Toxic effects of head-to-tail 3-alkylpyridinium polymers isolated from the marine sponge Reniera sarai in rat.

Toxic water soluble polymeric 3-alkylpyridinium salts (poly APS; MW 18900 and 5520Da) were isolated from the marine sponge Raniera sarai. In vitro they strongly inhibited acetylcholinesterase. In order to evaluate the role of acetylcholinesterase inhibition in toxin lethality, and to assess other possible lethal effects, in vivo experiments were performed on male Wistar rats, and ECG, blood pressure and breathing pattern were monitored. The results showed that none of the animals died due to the acetylcholinesterase inhibitory action of poly-APS. Doses lower than 1mg/kg caused only transient bradycardia and transient prolongation of expirium. At doses above 2.7mg/kg of poly-APS all treated animals died, but signs were not typical of acetylcholinesterase inhibition. Arterial blood pressure fell to mid-circulatory pressure, and breathing stopped after a few breaths with an increase of the residual volume.
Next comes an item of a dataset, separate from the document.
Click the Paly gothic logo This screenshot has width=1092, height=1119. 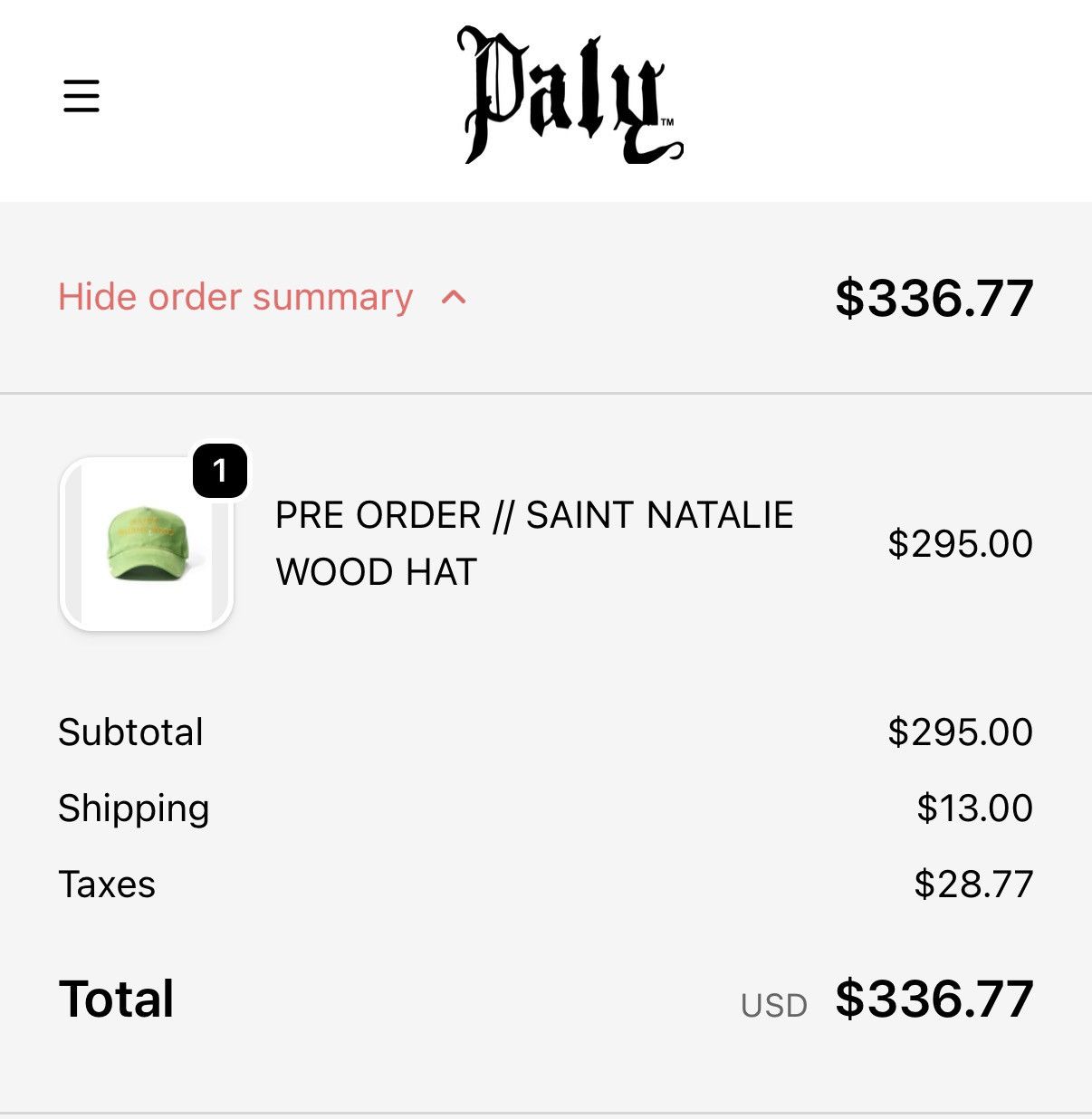[x=570, y=95]
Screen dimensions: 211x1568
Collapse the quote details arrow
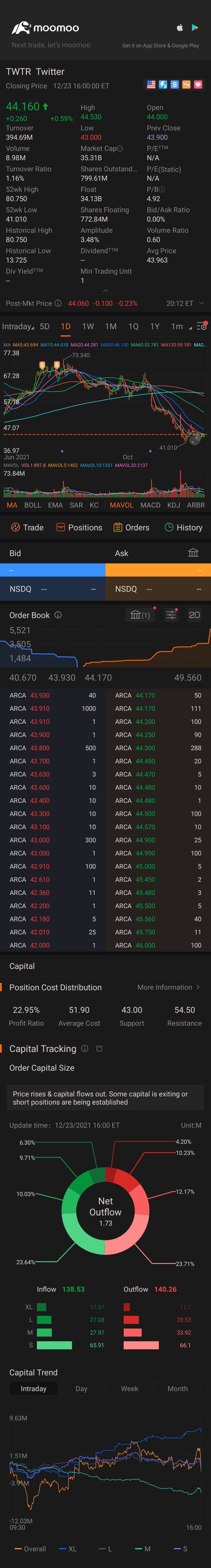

Autopsy of the experimental animals that died due to the effects of the toxin revealed that mid-size and small sized blood vessels in the heart and lungs were filled with granular brownish material with inclusions of red blood cells and platelets. Data obtained on blood samples from animals treated with poly-APS also revealed numerous thrombocyte aggregates. In vitro poly-APS induced thrombocyte aggregation in a dose dependent manner. The acetylcholinesterase-inhibitory effects were most pronounced only at lower doses of poly-APS. With higher doses those effects were masked or covered by other, more pronounced and faster developing lethal effects of the toxin such as platelet aggregation. Therefore it is reasonable to assume that acetylcholinesterase inhibitory effects are not responsible for the lethal activity of the toxin.